--- BEGIN Information shown ---
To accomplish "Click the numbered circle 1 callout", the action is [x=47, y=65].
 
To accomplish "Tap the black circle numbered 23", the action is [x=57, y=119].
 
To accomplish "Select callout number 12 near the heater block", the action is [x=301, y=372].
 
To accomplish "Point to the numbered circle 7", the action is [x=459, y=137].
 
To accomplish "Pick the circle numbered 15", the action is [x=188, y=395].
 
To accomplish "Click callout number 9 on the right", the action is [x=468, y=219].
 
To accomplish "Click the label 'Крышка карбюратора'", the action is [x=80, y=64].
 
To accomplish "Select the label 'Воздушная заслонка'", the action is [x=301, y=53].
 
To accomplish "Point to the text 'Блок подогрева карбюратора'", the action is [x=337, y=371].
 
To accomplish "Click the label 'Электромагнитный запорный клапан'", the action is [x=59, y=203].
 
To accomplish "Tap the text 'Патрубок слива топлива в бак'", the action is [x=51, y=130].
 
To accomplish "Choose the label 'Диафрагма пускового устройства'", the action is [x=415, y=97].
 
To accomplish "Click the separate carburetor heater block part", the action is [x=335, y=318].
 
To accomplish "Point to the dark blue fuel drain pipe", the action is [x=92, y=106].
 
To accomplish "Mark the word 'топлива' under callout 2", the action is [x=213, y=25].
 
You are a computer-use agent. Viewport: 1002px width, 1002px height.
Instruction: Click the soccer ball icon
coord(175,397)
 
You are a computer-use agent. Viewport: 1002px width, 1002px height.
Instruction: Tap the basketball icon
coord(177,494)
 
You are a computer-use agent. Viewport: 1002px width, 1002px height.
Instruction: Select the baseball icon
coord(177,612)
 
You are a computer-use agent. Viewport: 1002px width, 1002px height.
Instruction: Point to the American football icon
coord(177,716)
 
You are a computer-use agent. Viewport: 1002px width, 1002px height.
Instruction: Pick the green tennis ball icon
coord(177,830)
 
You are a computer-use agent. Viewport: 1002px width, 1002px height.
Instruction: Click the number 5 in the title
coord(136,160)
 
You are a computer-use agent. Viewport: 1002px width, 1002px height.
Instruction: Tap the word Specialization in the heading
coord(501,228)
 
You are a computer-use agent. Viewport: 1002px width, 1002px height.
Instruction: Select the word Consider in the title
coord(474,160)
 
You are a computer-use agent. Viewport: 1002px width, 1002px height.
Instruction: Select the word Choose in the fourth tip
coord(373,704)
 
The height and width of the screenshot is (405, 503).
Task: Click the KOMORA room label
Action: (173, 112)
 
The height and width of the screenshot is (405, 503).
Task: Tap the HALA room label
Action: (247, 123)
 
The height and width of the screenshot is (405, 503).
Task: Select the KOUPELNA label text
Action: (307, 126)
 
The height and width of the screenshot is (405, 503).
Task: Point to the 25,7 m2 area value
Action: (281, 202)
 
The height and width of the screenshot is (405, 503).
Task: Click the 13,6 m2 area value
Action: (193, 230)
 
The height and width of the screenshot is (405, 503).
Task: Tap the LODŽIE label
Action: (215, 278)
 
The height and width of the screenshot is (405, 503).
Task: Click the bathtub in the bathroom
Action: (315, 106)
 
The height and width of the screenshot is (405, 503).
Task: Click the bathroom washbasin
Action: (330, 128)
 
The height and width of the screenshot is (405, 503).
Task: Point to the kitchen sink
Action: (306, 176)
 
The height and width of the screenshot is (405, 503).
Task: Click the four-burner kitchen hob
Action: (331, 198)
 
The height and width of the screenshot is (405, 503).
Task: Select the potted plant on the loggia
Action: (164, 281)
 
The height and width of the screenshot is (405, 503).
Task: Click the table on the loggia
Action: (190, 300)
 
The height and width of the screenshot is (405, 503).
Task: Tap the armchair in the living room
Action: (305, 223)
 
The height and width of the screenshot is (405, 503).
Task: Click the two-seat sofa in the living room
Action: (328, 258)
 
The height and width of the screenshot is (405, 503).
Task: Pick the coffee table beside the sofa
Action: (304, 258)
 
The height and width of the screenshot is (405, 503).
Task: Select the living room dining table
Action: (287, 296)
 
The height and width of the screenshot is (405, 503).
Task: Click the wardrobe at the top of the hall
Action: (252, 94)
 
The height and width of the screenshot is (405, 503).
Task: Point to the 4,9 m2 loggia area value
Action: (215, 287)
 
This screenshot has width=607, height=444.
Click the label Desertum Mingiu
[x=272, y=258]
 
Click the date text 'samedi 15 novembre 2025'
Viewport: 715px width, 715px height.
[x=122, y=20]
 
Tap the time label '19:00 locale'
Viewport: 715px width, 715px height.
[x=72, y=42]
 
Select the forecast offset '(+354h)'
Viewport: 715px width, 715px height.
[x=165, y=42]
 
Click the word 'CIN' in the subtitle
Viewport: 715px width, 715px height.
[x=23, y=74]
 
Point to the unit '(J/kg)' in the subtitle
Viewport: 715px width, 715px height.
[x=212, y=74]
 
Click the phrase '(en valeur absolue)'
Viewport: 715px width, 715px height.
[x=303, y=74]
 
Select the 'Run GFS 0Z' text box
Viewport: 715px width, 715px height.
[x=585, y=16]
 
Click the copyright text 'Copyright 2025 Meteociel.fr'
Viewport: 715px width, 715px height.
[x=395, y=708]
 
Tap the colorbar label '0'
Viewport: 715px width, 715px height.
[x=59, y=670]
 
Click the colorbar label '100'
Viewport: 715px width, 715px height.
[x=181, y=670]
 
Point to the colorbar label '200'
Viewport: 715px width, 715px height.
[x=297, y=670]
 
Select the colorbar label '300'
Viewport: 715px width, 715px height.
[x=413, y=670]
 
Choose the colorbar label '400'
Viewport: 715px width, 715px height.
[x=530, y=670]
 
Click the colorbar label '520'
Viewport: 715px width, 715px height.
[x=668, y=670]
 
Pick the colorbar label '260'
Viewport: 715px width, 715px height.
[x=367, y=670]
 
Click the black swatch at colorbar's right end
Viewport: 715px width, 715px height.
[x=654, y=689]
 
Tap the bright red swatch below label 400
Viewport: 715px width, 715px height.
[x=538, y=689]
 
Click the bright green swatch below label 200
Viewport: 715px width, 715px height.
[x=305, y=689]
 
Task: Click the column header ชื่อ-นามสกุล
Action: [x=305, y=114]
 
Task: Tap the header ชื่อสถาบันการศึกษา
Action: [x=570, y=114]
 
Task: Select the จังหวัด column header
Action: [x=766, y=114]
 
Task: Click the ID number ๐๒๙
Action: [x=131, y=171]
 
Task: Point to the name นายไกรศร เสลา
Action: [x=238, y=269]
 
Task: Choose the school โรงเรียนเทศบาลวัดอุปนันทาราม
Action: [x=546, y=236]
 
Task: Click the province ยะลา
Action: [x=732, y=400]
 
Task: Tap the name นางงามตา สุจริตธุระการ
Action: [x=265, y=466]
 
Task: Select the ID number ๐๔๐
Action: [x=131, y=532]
--- END Information shown ---
Exercise instructions: Reproduce the listing above, swapping every occurrence of "the action is" for "the step is" and changing nothing else.

Written response:
To accomplish "Click the numbered circle 1 callout", the step is [x=47, y=65].
 
To accomplish "Tap the black circle numbered 23", the step is [x=57, y=119].
 
To accomplish "Select callout number 12 near the heater block", the step is [x=301, y=372].
 
To accomplish "Point to the numbered circle 7", the step is [x=459, y=137].
 
To accomplish "Pick the circle numbered 15", the step is [x=188, y=395].
 
To accomplish "Click callout number 9 on the right", the step is [x=468, y=219].
 
To accomplish "Click the label 'Крышка карбюратора'", the step is [x=80, y=64].
 
To accomplish "Select the label 'Воздушная заслонка'", the step is [x=301, y=53].
 
To accomplish "Point to the text 'Блок подогрева карбюратора'", the step is [x=337, y=371].
 
To accomplish "Click the label 'Электромагнитный запорный клапан'", the step is [x=59, y=203].
 
To accomplish "Tap the text 'Патрубок слива топлива в бак'", the step is [x=51, y=130].
 
To accomplish "Choose the label 'Диафрагма пускового устройства'", the step is [x=415, y=97].
 
To accomplish "Click the separate carburetor heater block part", the step is [x=335, y=318].
 
To accomplish "Point to the dark blue fuel drain pipe", the step is [x=92, y=106].
 
To accomplish "Mark the word 'топлива' under callout 2", the step is [x=213, y=25].
 
You are a computer-use agent. Viewport: 1002px width, 1002px height.
Instruction: Click the soccer ball icon
coord(175,397)
 
You are a computer-use agent. Viewport: 1002px width, 1002px height.
Instruction: Tap the basketball icon
coord(177,494)
 
You are a computer-use agent. Viewport: 1002px width, 1002px height.
Instruction: Select the baseball icon
coord(177,612)
 
You are a computer-use agent. Viewport: 1002px width, 1002px height.
Instruction: Point to the American football icon
coord(177,716)
 
You are a computer-use agent. Viewport: 1002px width, 1002px height.
Instruction: Pick the green tennis ball icon
coord(177,830)
 
You are a computer-use agent. Viewport: 1002px width, 1002px height.
Instruction: Click the number 5 in the title
coord(136,160)
 
You are a computer-use agent. Viewport: 1002px width, 1002px height.
Instruction: Tap the word Specialization in the heading
coord(501,228)
 
You are a computer-use agent. Viewport: 1002px width, 1002px height.
Instruction: Select the word Consider in the title
coord(474,160)
 
You are a computer-use agent. Viewport: 1002px width, 1002px height.
Instruction: Select the word Choose in the fourth tip
coord(373,704)
 
The height and width of the screenshot is (405, 503).
Task: Click the KOMORA room label
Action: (173, 112)
 
The height and width of the screenshot is (405, 503).
Task: Tap the HALA room label
Action: (247, 123)
 
The height and width of the screenshot is (405, 503).
Task: Select the KOUPELNA label text
Action: (307, 126)
 
The height and width of the screenshot is (405, 503).
Task: Point to the 25,7 m2 area value
Action: (281, 202)
 
The height and width of the screenshot is (405, 503).
Task: Click the 13,6 m2 area value
Action: (193, 230)
 
The height and width of the screenshot is (405, 503).
Task: Tap the LODŽIE label
Action: (215, 278)
 
The height and width of the screenshot is (405, 503).
Task: Click the bathtub in the bathroom
Action: (315, 106)
 
The height and width of the screenshot is (405, 503).
Task: Click the bathroom washbasin
Action: (330, 128)
 
The height and width of the screenshot is (405, 503).
Task: Point to the kitchen sink
Action: (306, 176)
 
The height and width of the screenshot is (405, 503).
Task: Click the four-burner kitchen hob
Action: (331, 198)
 
The height and width of the screenshot is (405, 503).
Task: Select the potted plant on the loggia
Action: (164, 281)
 
The height and width of the screenshot is (405, 503).
Task: Click the table on the loggia
Action: (190, 300)
 
The height and width of the screenshot is (405, 503).
Task: Tap the armchair in the living room
Action: (305, 223)
 
The height and width of the screenshot is (405, 503).
Task: Click the two-seat sofa in the living room
Action: (328, 258)
 
The height and width of the screenshot is (405, 503).
Task: Pick the coffee table beside the sofa
Action: (304, 258)
 
The height and width of the screenshot is (405, 503).
Task: Select the living room dining table
Action: (287, 296)
 
The height and width of the screenshot is (405, 503).
Task: Click the wardrobe at the top of the hall
Action: (252, 94)
 
The height and width of the screenshot is (405, 503).
Task: Point to the 4,9 m2 loggia area value
Action: (215, 287)
 
This screenshot has width=607, height=444.
Click the label Desertum Mingiu
[x=272, y=258]
 
Click the date text 'samedi 15 novembre 2025'
Viewport: 715px width, 715px height.
[x=122, y=20]
 
Tap the time label '19:00 locale'
Viewport: 715px width, 715px height.
[x=72, y=42]
 
Select the forecast offset '(+354h)'
Viewport: 715px width, 715px height.
[x=165, y=42]
 
Click the word 'CIN' in the subtitle
Viewport: 715px width, 715px height.
[x=23, y=74]
 
Point to the unit '(J/kg)' in the subtitle
Viewport: 715px width, 715px height.
[x=212, y=74]
 
Click the phrase '(en valeur absolue)'
Viewport: 715px width, 715px height.
[x=303, y=74]
 
Select the 'Run GFS 0Z' text box
Viewport: 715px width, 715px height.
[x=585, y=16]
 
Click the copyright text 'Copyright 2025 Meteociel.fr'
Viewport: 715px width, 715px height.
[x=395, y=708]
 
Tap the colorbar label '0'
Viewport: 715px width, 715px height.
[x=59, y=670]
 
Click the colorbar label '100'
Viewport: 715px width, 715px height.
[x=181, y=670]
 
Point to the colorbar label '200'
Viewport: 715px width, 715px height.
[x=297, y=670]
 
Select the colorbar label '300'
Viewport: 715px width, 715px height.
[x=413, y=670]
 
Choose the colorbar label '400'
Viewport: 715px width, 715px height.
[x=530, y=670]
 
Click the colorbar label '520'
Viewport: 715px width, 715px height.
[x=668, y=670]
 
Pick the colorbar label '260'
Viewport: 715px width, 715px height.
[x=367, y=670]
 
Click the black swatch at colorbar's right end
Viewport: 715px width, 715px height.
[x=654, y=689]
 
Tap the bright red swatch below label 400
Viewport: 715px width, 715px height.
[x=538, y=689]
 
Click the bright green swatch below label 200
Viewport: 715px width, 715px height.
[x=305, y=689]
 
Task: Click the column header ชื่อ-นามสกุล
Action: [x=305, y=114]
 
Task: Tap the header ชื่อสถาบันการศึกษา
Action: [x=570, y=114]
 
Task: Select the จังหวัด column header
Action: [x=766, y=114]
 
Task: Click the ID number ๐๒๙
Action: [x=131, y=171]
 
Task: Point to the name นายไกรศร เสลา
Action: [x=238, y=269]
 
Task: Choose the school โรงเรียนเทศบาลวัดอุปนันทาราม
Action: [x=546, y=236]
 
Task: Click the province ยะลา
Action: [x=732, y=400]
 
Task: Tap the name นางงามตา สุจริตธุระการ
Action: [x=265, y=466]
 
Task: Select the ID number ๐๔๐
Action: [x=131, y=532]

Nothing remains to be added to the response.